(Text section Opens)
# PARTY!! (very pic heavy)



## mary-anderson (Jan 12, 2010)

See I told you my mommy was going to give me a bath for me surprise party!!








Here i am in that dress i told you about. If it looks familiar it's because Calli has the same one. Oh and look at the perfect bow my mommy got from Auntie Marj.








Mom said strike a pose.








It is a party!!! I better act surprised!!








oh look party favors and hats. mmm cake I hope she has ice cream.








oh I just love being the center of attention!!!








Look Libby and Alvin love it too...Reginalds on his way, he moves a little slow but will wait for him.








Libby is a party animal, she just having a grand time.








Alvin yes you look cute in you new jumpsuit, but you can't have my party favors








Yeah Reginald made it.. Can we eat the cake now!!








Dig in guys!!!I'm going for the big piece.








Ice cream and cake is our favorite.








My precious little Chloe, how I love her!!!








Mom Alvin hogging the camera!! It's my birthday not his.








My family!!! I am so very blessed!!


----------



## MalteseObsessed (Mar 7, 2010)

Tee Hee...those are AWESOME pics...how in the world did you get the pics with their paws on the table!!!...party looks like fun!!! Love the family pic!!!! What a great day!!!


----------



## michellerobison (Dec 17, 2009)

Oh my gosh that's so cute,even my hubby thought the piccies were adorable.So lucky to have such a beautiful family...


----------



## Ladysmom (Oct 19, 2004)

Love the pictures! I love when the guests get up on the table to eat their cake!


----------



## pammy4501 (Aug 8, 2007)
(Text section Closes)
(Data section Opens)
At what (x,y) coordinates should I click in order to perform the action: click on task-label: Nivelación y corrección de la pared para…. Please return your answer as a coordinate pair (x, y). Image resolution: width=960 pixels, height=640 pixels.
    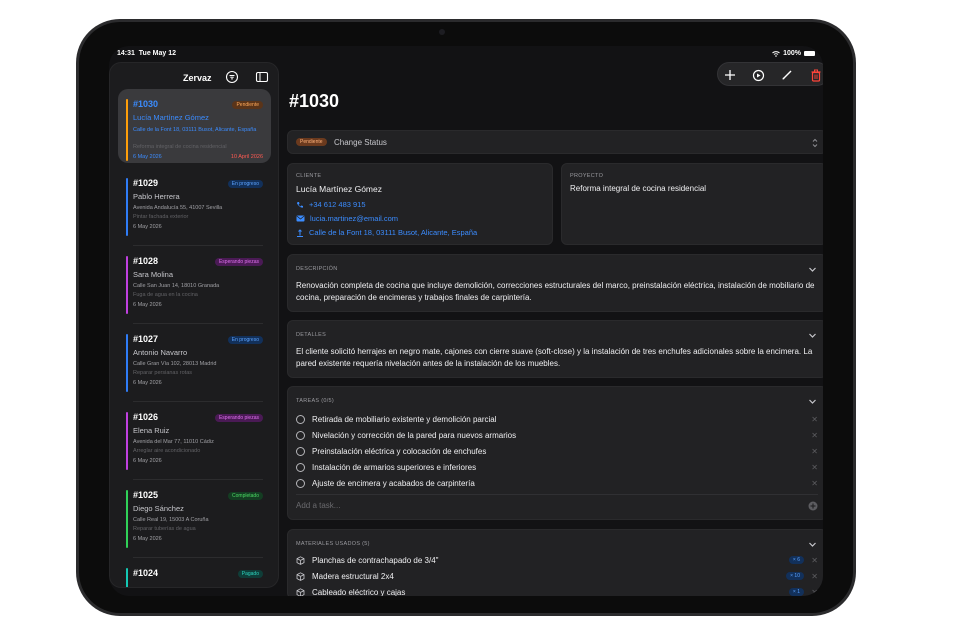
(Data section Closes)
## Task objective
Continue the forum thread about the birthday party from its last line.

## Response
Oh my goodness, if that isn't the cutest thing ever! Lovely dogs and a lovely party!


----------



## Cosy (Feb 9, 2006)

What mannerly little guests! A good time was had by all, we can tell!


----------



## allheart (Oct 3, 2008)

OMG I honestly don't think I have seen anything any cuter then that!!!! The one with them sitting at the table, you MUST enter that in a contest, it's just too adorable. Oh these are precious!!!


----------



## edelweiss (Apr 23, 2010)

Happy b-day again Chloe----it was fun to come to your party this way! You make a lovely model---how about a t.v. commercial in the future? 
Lovely family.


----------



## silverhaven (Sep 6, 2009)

Sooo cute. Paws on the table please :heart:


----------



## iheartbisou (Feb 13, 2007)

I agree! Those photos are GREAT!!! What fun! It really looks like everyone had the best time.


----------



## maggieh (Dec 16, 2007)

That looks like such a fun time - adorable pics!!!


----------



## Alexa (Aug 6, 2009)

Happy belated birthday, little Chloe girl! :chili:

Wow, seems that you had a fantastic party and spent a great time with your guests!

How did you get them all together sitting so perfect on the table? arty:

Alexandra :dothewave:


----------



## aprilb (Jul 9, 2010)

These pics just take my breath away!:aktion033: These are some of the best fluff pics I have ever seen! Wow! I vote that you get the most SM award for 2010!:aktion033::aktion033: PS-Would you give us a party?:HistericalSmiley:


----------



## The A Team (Dec 1, 2005)

Yeay!! :chili: Chloe had one of the bestest Birthday parties ever!!! :aktion033:


Geez, I had a great time just watching it!!! Love your pictures!! 


Ava wanted me to tell you her birthday is coming up in September, she wants a party just like Chloe's!!!!!!


----------



## Maglily (Feb 3, 2009)

That is just the cutest thing, great pics!...I can't help but peek here while at work and I'm smiling so much anyone would know I'm not working. I love how they are so mannerly in one pic and on the table the next. Handsome boys and your party animal Libby, LOL.


----------



## k/c mom (Oct 9, 2004)

WOW!!! Those are the cutest pics ever!! I am chuckling though ... they look so "human"... until the shot of them on the table!!! Majorly great!!!!!


----------



## uniquelovdolce (Mar 10, 2010)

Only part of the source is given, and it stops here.